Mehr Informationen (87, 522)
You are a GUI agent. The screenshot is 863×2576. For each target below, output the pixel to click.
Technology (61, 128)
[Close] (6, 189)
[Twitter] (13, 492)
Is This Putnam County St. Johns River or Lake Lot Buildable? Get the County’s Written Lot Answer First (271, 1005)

**AIM OF THE TASK:** From the first line down to the last, give the records again exactly.

**ANSWER SPACE:**
Mehr Informationen (87, 522)
You are a GUI agent. The screenshot is 863×2576. For each target below, output the pixel to click.
Technology (61, 128)
[Close] (6, 189)
[Twitter] (13, 492)
Is This Putnam County St. Johns River or Lake Lot Buildable? Get the County’s Written Lot Answer First (271, 1005)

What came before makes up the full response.